PART I: The WOW Hiking Event

The Marvelous Hiking Trail: Old Wuta Hiking Trail in Nan-ao


幾天前,Robert在Forumosa.com談到於本週週四,他將探勘南澳地區的仲岳溪登山步道的路況;同時,他也提到歡迎有興趣的山友參與。這週以來,氣候狀況非常良好,即使連經常霧濛濛台北天空,都是一片藍天白雲。我不想放過在這樣美好天氣裡,到自然環境探索的機會,在調整值班時間後以便報名參加。這次的登山活動是在非假日,大多數的山友無法參與,所以當天只有我和Robert能夠成行。
Few days ago, Robert posted on Forumosa.com that he would go to explore Zhong-yue Stream (仲岳溪) hiking trail in Nan-ao (南澳), and hikers who would like to join in the hike were welcome. I had great interest in the hike and felt like to come along. The weather has been really nice for days in Taipei. The sky of Taipei city has been brightly blue dotted with some white clouds. The grayish sky that Taipei city used to have was gone. I didn’t want to miss this chance to explore unknown natural region in such a fine day, and I want to enjoy warm sunny day outdoor; so I readjusted my working schedule and took part in the hike. Thursday is regular work day for most people, so Chris and Kitty couldn’t make the trip. It turned out that only Robert and I could go hiking in Nan-ao.

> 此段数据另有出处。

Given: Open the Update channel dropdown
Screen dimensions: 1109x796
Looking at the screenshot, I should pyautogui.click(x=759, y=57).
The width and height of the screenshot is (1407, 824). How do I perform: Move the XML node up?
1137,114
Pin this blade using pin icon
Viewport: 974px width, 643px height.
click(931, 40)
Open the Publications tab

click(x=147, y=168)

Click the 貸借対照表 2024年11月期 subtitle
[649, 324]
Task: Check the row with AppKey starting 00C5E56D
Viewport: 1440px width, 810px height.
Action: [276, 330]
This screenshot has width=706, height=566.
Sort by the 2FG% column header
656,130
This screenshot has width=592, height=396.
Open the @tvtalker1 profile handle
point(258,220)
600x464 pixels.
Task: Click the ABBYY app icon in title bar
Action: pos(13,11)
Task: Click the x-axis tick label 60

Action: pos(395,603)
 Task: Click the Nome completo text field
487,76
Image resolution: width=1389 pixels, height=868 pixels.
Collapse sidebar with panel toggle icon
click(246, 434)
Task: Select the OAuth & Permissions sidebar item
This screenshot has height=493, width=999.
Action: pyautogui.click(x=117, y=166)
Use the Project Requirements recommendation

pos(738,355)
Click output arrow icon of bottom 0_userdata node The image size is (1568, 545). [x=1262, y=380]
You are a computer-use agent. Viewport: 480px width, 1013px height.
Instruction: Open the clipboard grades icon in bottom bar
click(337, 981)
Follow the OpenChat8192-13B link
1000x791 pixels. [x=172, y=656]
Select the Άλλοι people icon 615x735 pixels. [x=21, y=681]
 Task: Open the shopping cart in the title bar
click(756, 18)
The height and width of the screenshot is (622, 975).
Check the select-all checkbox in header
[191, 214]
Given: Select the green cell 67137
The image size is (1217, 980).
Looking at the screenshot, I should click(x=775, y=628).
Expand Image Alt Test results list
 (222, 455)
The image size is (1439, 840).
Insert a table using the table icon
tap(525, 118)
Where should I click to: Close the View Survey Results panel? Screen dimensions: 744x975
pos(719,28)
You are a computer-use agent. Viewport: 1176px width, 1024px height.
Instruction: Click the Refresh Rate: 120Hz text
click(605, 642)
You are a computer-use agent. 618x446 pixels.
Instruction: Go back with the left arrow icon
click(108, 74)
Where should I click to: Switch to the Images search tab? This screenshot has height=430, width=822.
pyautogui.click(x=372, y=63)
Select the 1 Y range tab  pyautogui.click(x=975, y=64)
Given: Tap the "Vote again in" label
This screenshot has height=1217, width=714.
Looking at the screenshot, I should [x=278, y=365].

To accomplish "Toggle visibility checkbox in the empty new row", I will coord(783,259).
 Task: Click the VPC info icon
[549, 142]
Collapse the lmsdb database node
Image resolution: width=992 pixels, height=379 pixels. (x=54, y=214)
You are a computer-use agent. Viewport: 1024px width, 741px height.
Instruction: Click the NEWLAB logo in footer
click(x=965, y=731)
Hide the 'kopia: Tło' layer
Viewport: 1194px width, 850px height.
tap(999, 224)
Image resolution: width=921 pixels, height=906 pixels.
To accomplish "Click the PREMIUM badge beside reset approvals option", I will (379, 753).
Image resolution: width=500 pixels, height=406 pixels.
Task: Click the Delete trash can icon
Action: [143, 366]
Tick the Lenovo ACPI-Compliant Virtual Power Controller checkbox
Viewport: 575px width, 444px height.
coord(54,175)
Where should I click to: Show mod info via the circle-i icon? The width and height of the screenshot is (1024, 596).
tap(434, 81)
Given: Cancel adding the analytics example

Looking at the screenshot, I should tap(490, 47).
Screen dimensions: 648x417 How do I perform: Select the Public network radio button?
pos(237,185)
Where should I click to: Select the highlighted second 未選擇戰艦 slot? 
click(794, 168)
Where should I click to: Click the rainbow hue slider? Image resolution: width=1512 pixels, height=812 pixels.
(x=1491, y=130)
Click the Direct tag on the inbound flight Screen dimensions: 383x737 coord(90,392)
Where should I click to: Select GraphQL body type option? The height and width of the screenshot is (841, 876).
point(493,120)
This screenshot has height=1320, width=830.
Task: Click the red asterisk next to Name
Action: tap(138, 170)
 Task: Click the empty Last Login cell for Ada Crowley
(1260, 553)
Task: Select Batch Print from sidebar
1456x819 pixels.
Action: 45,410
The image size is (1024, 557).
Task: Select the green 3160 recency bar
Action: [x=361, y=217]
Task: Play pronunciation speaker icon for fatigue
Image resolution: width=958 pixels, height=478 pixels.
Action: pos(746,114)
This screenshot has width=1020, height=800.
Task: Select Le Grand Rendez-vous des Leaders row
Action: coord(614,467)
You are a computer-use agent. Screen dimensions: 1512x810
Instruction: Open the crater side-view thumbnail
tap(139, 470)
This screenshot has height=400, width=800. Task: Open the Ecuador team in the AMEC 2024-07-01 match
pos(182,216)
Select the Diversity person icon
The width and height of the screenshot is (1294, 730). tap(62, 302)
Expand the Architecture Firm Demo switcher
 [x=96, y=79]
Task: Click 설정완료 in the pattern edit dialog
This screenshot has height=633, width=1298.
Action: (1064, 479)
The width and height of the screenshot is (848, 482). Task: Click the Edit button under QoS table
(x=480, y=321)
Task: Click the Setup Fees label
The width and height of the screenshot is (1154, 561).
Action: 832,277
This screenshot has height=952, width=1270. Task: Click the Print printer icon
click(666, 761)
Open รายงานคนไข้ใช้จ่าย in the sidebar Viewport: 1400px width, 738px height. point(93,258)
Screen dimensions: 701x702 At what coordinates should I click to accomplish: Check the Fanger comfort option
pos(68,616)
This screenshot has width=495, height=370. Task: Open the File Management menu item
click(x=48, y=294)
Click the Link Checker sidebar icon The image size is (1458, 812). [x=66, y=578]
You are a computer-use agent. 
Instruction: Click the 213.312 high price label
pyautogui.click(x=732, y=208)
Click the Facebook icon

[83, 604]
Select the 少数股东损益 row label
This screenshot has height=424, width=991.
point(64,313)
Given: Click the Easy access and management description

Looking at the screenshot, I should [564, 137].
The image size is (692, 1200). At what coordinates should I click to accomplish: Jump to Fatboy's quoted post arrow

我們八點時,在木柵集合。在木柵地區上高速公路前,因為是上班時間,車流量大,我們的行車速度不如預期,但是在上高速公路後,路況良好,我們很快地抵達宜蘭頭城。繼續往蘇花公路行進,後轉南方澳,再抵達南澳。由於Robert是第二次到這個地區,所以我們這次的車程,比之他和Katannya的南澳溯溪行順利很多(詳情請參考部落格Pashan),這樣的路程大約花費我們二個小時的時間(不過,出門在外,迷路總是難免,詳情請參考本文第二部)。我們很順利的沿著產業道路找到登山口,沿途的風景十分美好,而且路面狀況良好,我們一致地認為這段自行車旅行的天堂。
Our rendezvous time was 8:00 in Mu-zha (木柵)。We were slow down because of the heavy traffic during rush hours. But after we hit the highway to Yi-lan (宜蘭), there was almost no traffic, and we arrived at Tou-cheng (頭城) approximately in one hour. We took Road No. 9 (台九線:蘇花公路段) and headed to Nan-fan-ao (南方澳) and then got to Nan-ao. This trip was Robert’s second or third time to visit Nan-ao, so the drive to Nao-ao was smooth, and it was much better than the drive Katannya and he had in their trip to Nan-ao river-tracing few weeks before. (Please refer to the blog: Pashan for further details) We only spent about two hours getting to the country road leading to the trailhead of Zhong-yue Stream hiking trail. The scenery along the country road was very nice, and the road’s surface was well-maintained, we both thought the road was perfect for cycling. Soon we got to the trailhead without encountering any obstacle.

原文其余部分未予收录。